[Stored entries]
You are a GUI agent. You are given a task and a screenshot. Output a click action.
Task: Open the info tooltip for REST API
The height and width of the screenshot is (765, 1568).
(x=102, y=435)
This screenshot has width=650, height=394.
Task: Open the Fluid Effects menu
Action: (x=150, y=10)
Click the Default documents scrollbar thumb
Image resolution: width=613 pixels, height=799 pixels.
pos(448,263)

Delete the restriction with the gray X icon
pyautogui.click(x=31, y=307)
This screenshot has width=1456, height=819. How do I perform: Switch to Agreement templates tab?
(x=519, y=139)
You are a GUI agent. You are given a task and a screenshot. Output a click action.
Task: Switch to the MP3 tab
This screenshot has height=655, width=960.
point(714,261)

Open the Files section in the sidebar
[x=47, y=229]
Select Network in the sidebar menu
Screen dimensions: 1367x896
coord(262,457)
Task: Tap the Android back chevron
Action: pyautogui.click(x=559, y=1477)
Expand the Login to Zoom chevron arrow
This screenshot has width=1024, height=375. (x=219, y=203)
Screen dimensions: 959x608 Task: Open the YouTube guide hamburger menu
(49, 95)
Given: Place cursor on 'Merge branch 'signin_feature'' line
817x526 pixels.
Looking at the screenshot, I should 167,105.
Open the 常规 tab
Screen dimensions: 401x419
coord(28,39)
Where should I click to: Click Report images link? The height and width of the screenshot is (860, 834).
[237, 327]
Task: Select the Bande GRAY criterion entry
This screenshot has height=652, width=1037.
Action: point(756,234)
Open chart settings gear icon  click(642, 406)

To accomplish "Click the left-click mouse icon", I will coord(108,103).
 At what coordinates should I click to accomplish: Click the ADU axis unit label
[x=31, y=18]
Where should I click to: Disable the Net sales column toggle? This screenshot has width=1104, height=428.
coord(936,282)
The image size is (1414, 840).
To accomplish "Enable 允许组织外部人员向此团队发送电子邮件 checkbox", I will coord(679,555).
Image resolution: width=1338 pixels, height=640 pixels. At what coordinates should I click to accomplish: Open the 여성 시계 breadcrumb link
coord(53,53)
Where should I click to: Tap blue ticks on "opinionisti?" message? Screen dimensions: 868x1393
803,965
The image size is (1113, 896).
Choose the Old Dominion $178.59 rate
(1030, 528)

> [Exercise requirements]:
Could you return the lines in the entries above that contain "will"?

> [Result for this task]:
To accomplish "Click the left-click mouse icon", I will coord(108,103).
To accomplish "Enable 允许组织外部人员向此团队发送电子邮件 checkbox", I will coord(679,555).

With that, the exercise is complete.